In secondo luogo, procede al confronto tra l'azione proposta dall'AGCM e quelle dalla Banca d'Italia e dalla CONSOB, e osserva come la prima sia soggetta alla giurisdizione amministrativa, mentre le seconde alla cognizione del giudice ordinario.
In virtù dell'art. 39 c.p.a., il quale rimanda alle "disposizioni del codice di procedura civile, in quanto compatibili o espressione di principi generali", e poiché la giurisdizione ordinaria civile è pacificamente di diritto soggettivo, sarebbe incoerente ritenere oggettiva quella innanzi al giudice amministrativo solo perché instaurata da un ricorso presentato da un'Autorità indipendente.
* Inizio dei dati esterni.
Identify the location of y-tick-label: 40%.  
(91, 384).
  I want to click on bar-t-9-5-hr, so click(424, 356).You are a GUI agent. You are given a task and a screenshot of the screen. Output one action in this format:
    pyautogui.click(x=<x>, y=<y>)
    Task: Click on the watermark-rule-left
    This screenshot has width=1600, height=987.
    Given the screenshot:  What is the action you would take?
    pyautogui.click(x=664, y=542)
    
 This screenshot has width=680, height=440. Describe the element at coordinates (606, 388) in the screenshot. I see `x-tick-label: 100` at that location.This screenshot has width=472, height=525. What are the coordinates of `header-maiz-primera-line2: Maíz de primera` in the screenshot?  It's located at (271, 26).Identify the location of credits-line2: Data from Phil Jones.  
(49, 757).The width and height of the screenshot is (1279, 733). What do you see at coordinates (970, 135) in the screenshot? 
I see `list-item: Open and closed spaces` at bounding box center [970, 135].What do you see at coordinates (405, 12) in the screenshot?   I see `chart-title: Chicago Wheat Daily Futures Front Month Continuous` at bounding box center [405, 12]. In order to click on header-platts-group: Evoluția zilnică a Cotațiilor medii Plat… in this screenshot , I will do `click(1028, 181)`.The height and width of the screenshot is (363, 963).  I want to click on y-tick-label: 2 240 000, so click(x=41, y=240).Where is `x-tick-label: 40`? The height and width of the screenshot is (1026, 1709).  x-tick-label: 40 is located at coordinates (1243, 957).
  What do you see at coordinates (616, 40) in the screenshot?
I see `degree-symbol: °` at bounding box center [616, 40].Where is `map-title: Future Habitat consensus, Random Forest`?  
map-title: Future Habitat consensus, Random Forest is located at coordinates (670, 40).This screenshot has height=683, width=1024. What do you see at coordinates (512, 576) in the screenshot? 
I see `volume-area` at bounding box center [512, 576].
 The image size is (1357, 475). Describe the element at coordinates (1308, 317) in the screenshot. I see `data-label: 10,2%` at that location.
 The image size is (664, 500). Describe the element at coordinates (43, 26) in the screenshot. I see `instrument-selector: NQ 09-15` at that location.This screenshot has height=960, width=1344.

Ulteriori valutazioni sono state effettuate in riferimento alla legittimazione dell'AGCM.
Trattasi di un'Autorità preposta alla tutela del bene giuridico della concorrenza; tale bene, per la sua rilevanza, non rileva come semplice interesse diffuso, anzi, è un interesse pubblico, generale e differenziato, teso alla promozione delle dinamiche competitive per il benessere sociale.
Questi aspetti, tuttavia, non consentono un indiscriminato potere di agire, l'Autorità deve ricorrere per un motivo specifico, deve censurare la violazione di norme a tutela della concorrenza, e il ricorso stesso deve fondarsi sulla constatazione della lesione di un interesse determinato.
La presenza dei requisiti delineati fa si che sia rispettata la condizione processuale dell'interesse ad agire, ex art. 100 c.p.c.
La legittimazione, in tal modo, si spiega alla luce della necessità di affidare a un ente esponenziale la cura di un interesse altrimenti sostanzialmente adespota.
La stessa Corte Costituzionale ha circoscritto il potere alla più completa tutela degli specifici interessi per cui l'Autorità è stata istituita, e ha negato che si tratti di un nuovo e generalizzato controllo di legittimità.
La natura delle Autorità amministrative indipendenti è quella di organi amministrativi, non si tratta, come pure è stato prospettato, di organi para-giurisdizionali.
Mancano, infatti, i requisiti dell'indifferenza e della terzietà; quando operano in sede di risoluzione delle controversie, lo fanno come soggetto interessato, e quando agiscono in sede giurisdizionale, lo fanno come parte del processo.
Tale posizione impedisce loro di poter sollevare questioni di legittimità costituzionale in via incidentale, potere che l'ordinamento attribuisce alla sola autorità giudiziaria.
Le parti di un giudizio, infatti, non possono adire direttamente la Corte costituzionale, ma possono solamente presentare apposita istanza al giudice della causa che, se lo ritiene opportuno, provvederà alla sospensione del giudizio e alla remissione della questione alla Corte costituzionale.
Circa la legittimazione ad agire in capo alle authorities, si segnala, infine, un interessante spunto.
Per un orientamento, tradizionalista, tale potere deve essere esercitato nel rispetto del principio di legalità, per cui è essenziale una disposizione di legge che legittimi la singola Autorità a proporre ricorso.
Per una diversa impostazione, invece, l'attribuzione della titolarità di un interesse generale contiene al suo interno il potere di apprestarvi tutela non solo via amministrativa, ma anche in sede giurisdizionale.
E infatti, a riguardo delle Autorità amministrative indipendenti, l'ordinamento ammette delle ipotesi di deroga al principio di legalità in senso sostanziale in ragione della necessità di assicurare il perseguimento dei fini a cui le stesse sono preposte.
Tali deroghe fondano la categoria dei c.d. poteri "impliciti", i quali sono oggi pacificamente ammessi a condizione che la legge indichi gli obiettivi che devono essere perseguiti e siano rafforzate le garanzie procedimentali.